IL&FS Transportation (ITNL) has told its expatriate employees in Kashmir that salaries due will be paid as soon as the financial constraints eases up. It has told them to proceed to their respective countries and to provide details of their flights home.
The communication from Srinagar Sonamarg Tunnelway Ltd came after BusinessLine published a story highlighting the plight of ITNL’s foreign employees working on the Zojila and Z-Morh tunnel projects.
According to the letter, seen by
“The Company has no malafide intention of withholding the payments of the employees and the delay in payments/dues is only due to the financial restraints being faced by the Company. As and when funds are made available to us, we will endeavour to discharge our liability to you,” the letter noted.
The company also asked expats to inform the HR department of the date of departure and submit the airline tickets “in order for us to intimate the Foreigners Regional Registration Office (FRRO)”.
Richard Christenson, one of the employees, told BusinessLine that he and his colleagues would not leave the country until their salaries are paid. “We have stayed loyal to the company and endured the extreme conditions including landslides, avalanches, no power for days, frozen water pipes, no heating, no communication, extremely dangerous roads and civil unrest, and have till today just been ignored,” Christenson said.
“We are not asking for charity, only what is legally due to us,” he added.
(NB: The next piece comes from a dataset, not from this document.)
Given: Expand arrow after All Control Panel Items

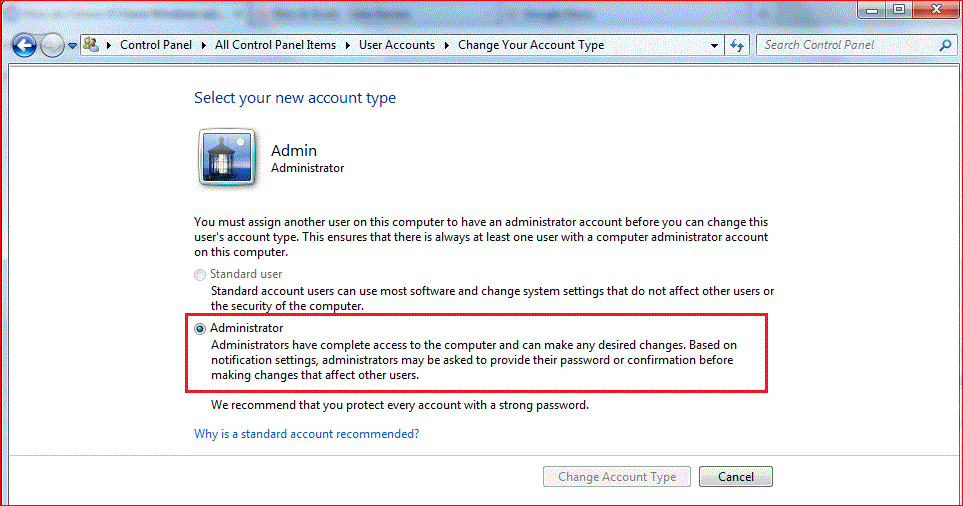Looking at the screenshot, I should tap(348, 45).
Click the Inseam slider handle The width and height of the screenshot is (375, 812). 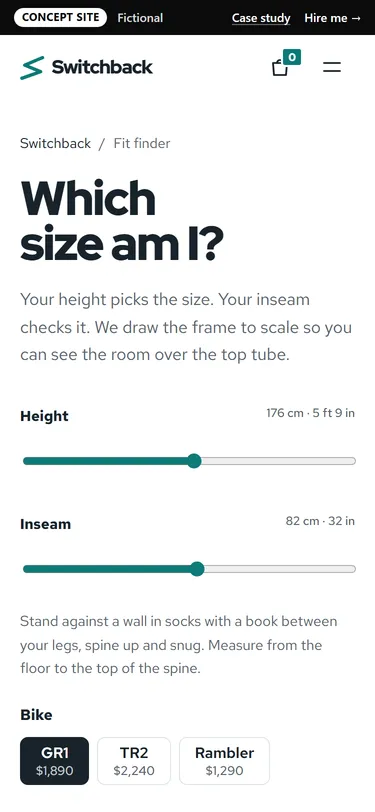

According to the affidavit submitted by the government before the National Company Law Appellate Tribunal (NCLAT) last week containing a list of IL&FS subsidiaries categorised based on their ability to service debt, Srinagar Sonamarg Tunnelway Ltd belongs to the “red” category comprising of entities that cannot meet any of their payment obligations, even those to senior secured financial creditors. The parent company of this SPV, ITNL, too is on the “red” list.
‘Tardy’ legal process
“This is not something new or extraordinary, this is a routine process in business. I sympathise with the employees, but our laws are robust. You have to go by the process of law,” Michael Dias, managing partner at Michael Dias & Associates, specialising in Employment Laws and Dispute Resolution, told BusinessLine .
There is no questions of employees losing their money as the promoters of the companies undergoing insolvency proceeding under the Insolvency and Bankruptcy Code, 2016 do not “disappear into thin air”, he said. However, the time factor is an issue. “The process of law in India is very tardy, it takes its own time,” Dias admitted.
Stressing the need for a robust system to quickly resolve the issues of employees of insolvent companies, he said that such employees should get the first priority. Labour issues, he added, are not yet the focus of the IBC process.